The Grand Festival Concert at Castle Garden.

The Grand Festival Concert at Castle Garden.

  The evening was fair; the apartment at Castle Garden, full of light, wore the most joyous air; the orchestral platform, when full, had the appearance of a small, but crowded Mount Parnassus; and the nondescript deities, or whatever they were, on the curtain that overhung it, seemed ready to skip and jump with pleasure. All was right, except the audience, which, though good-looking, well-behaved, and quite large enough to make the atmosphere oppressive in the latter part of the evening, was not, alas! satisfactory, viewed in regard to dollars. We fear not more than three or four thousand of those little ‘almighties’ could have been added to the fund. We suppose the calculation was injudicious and that, in taking so large a hall, the tickets should have been put at a lower rate, for it is well known that the economies of our people lead them to prefer paying eight quarters of a dollar eight times for eight bad books, rather than two whole dollars, all at once, for one good book; and it follows they would prefer paying four half dollars for four ordinary entertainments, rather than two dollars for an excellent one. As for expecting them to act in reference to the future, that can be looked for only from the smallest minority.

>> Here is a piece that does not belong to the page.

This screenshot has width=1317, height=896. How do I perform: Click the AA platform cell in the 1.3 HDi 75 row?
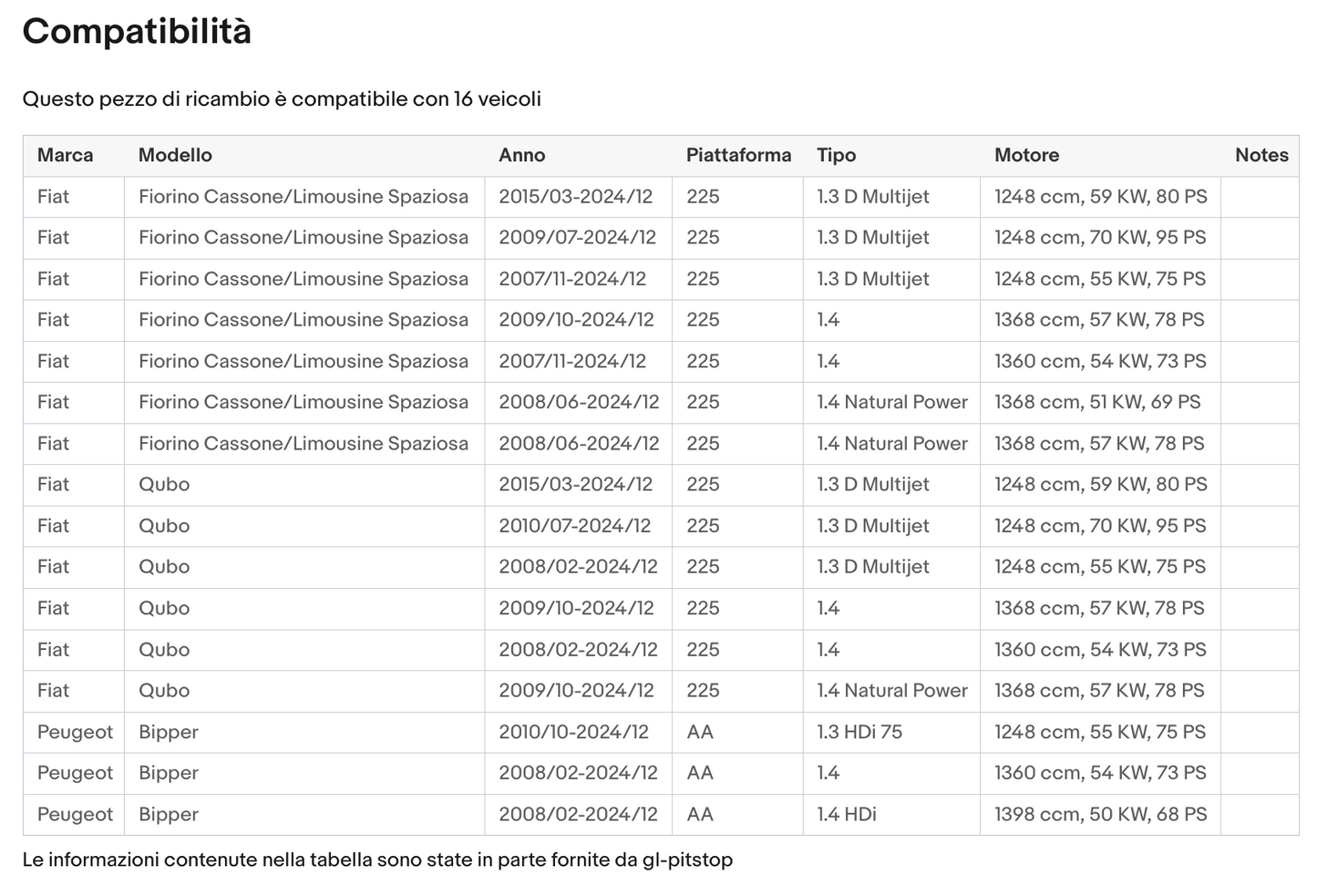point(699,732)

  The size of the room was a benefit to those who were well seated. Music cannot be equally heard in it, and the more delicate parts are much swallowed up and wasted by its construction. But the grand bursts of sound, the full passages, had, this time, sufficient perspective to give them effect.

  The first overture was well performed. Miss Northall followed, but either she was agitated, or did not know how to proportion her voice to the building. Her singing was in efficient, and she fell into her old lachrymose style, from which we hoped she had finally energed. Perhaps it was straining her voice that destroyed its firmness of tone. We regretted this, as she is becoming, justly, a favorite with the public. An overture of Mozart followed, to which due effect was not given. Then came Madam Otto. She showed skill and practice in making use of her position. We never heard her sing so well, and she was much applauded. But her total want of fire and spontaneity makes her always wearisome to ourselves. We cannot do without the presence of the electric spark of soul in music; mere words do not suffice us.

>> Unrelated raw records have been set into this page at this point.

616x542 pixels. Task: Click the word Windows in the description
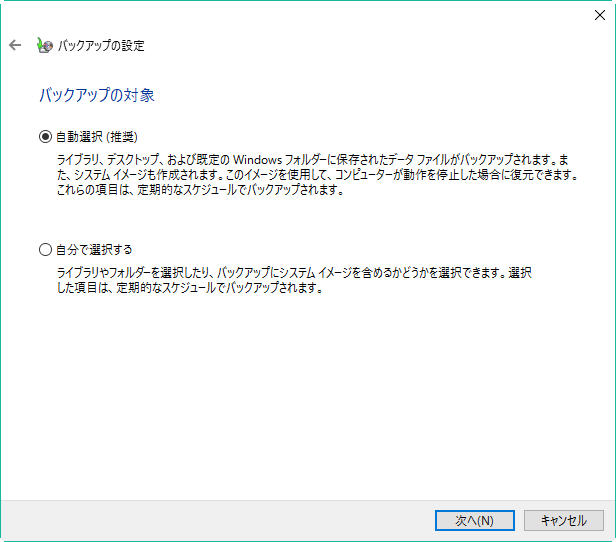tap(258, 160)
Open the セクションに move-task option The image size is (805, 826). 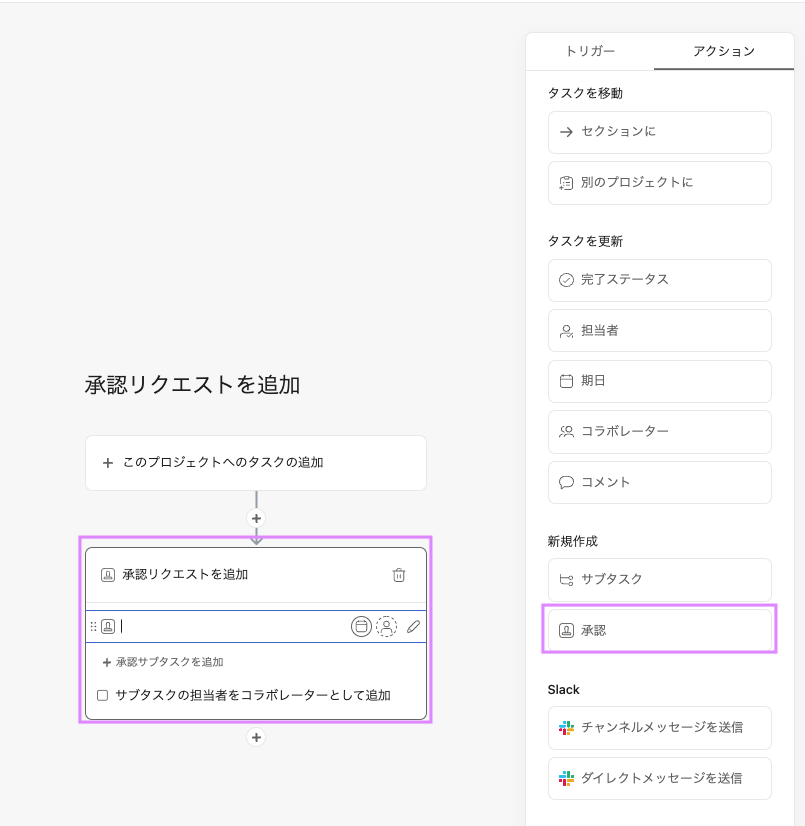pos(659,133)
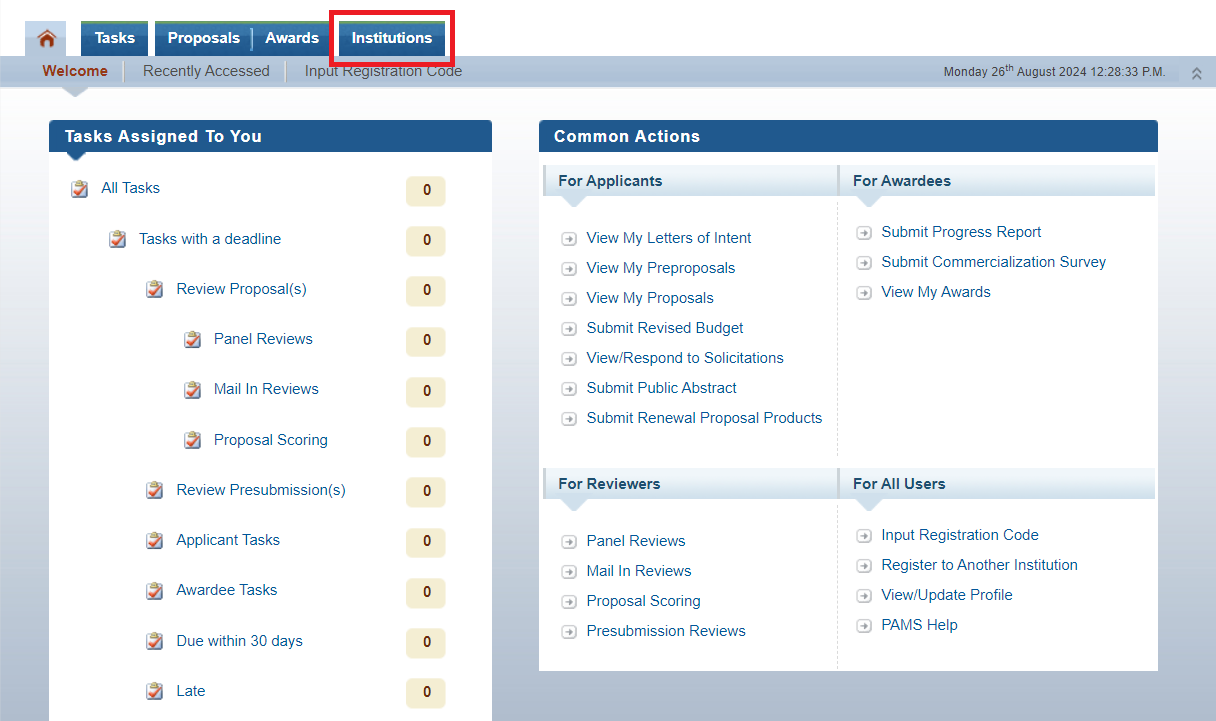Follow Register to Another Institution link
1216x721 pixels.
click(979, 565)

  The came Mendelssohn’s concerto, Mr. Timm at the piano, a truly delightful performance. Mr. Timm’s calm elegance and purity of tone are always refreshing. “He is,” said one present, “like a rill of pure water,” and he was well sustained.

  Then came Pico,—dear, honest, generous soul as she seems, in her singing at least; that is all we know of her. She is one of Nature’s good ones, and her voice flows forth as the true breath of her being; there is no taught twittering there. Her song was encored, and we were willing, long as the evening necessarily was.

  Beethoven’s Symphony then came to entrance us. At this first time of hearing, it overshadowed like a tower the wandering mind; we could only feel it, and should need long acquaintance to disentangle our impression. We understood it sufficiently to feel the want in the musicians of a similar apprenticeship to a true and thorough comprehension and rendering of its sense; we felt all along inadequacy, a want of the proper light and shade. This is no disparagement to them; profound study and devotion, no less than capacity, being requisite both for leader and auxiliaries with such a great work. As it was, the impression was almost overpowering, at least to some—not, indeed, to the ladies and gentlemen, who thought that the best time to secure their omnibuses, and who, we do believe, if admitted to the heavenly courts, could not be beguiled from ringing the bell in the midst of Hallelujah to ask if luncheon was ready. Never, never shall we forget one night when Braham was giving forth the sublime remains of his great voice, such tones as none of us will hear again, in Luther’s Judgment Hymn, while he was calling upon the trumpets to answer and the dead to arise, the ladies and gentlemen arose instead and began shawling and cloaking lest they should lose the best moment for going out. That was in Boston. Might but such people go out for a permanence, and bear in mind that they have no sense for such things. The ill-breeding that disturbs others is bad enough, but oh the unutterable stupidity! But to return to the symphony. The Ode to Joy was an entire failure owing to the want of voices fitted to sustain such words and such music; still it was very obvious what it must be when adequately given. It was, indeed, a pity to hear such a screeching, shrilling, and jarring, when a worldwide gush of soul, equally magnificent in the poet and the musician, demanded the noblest tones, in the most perfect unison of which human nature is capable, still we are glad to have heard it, even so. We mourned to see the weak translation affixed, giving to those who could not read German such a distorted image of the great original where every word is fraught with the inmost fires of the heart. If any were endurable, it would be one verbally exact; it is wicked for common rhymsters to meddle with such things.

  We departed at a late hour, fatigued, but grateful for much and high pleasure, and in the opinion that, considering the defects of the apartment and the great number of performers who had to be moulded to a common object with slight and hasty preparation, the success was surprising and the result a great boon.*

“The Grand Festival Concert at Castle Garden,” New-York Daily Tribune, 22 May 1846, p. 2.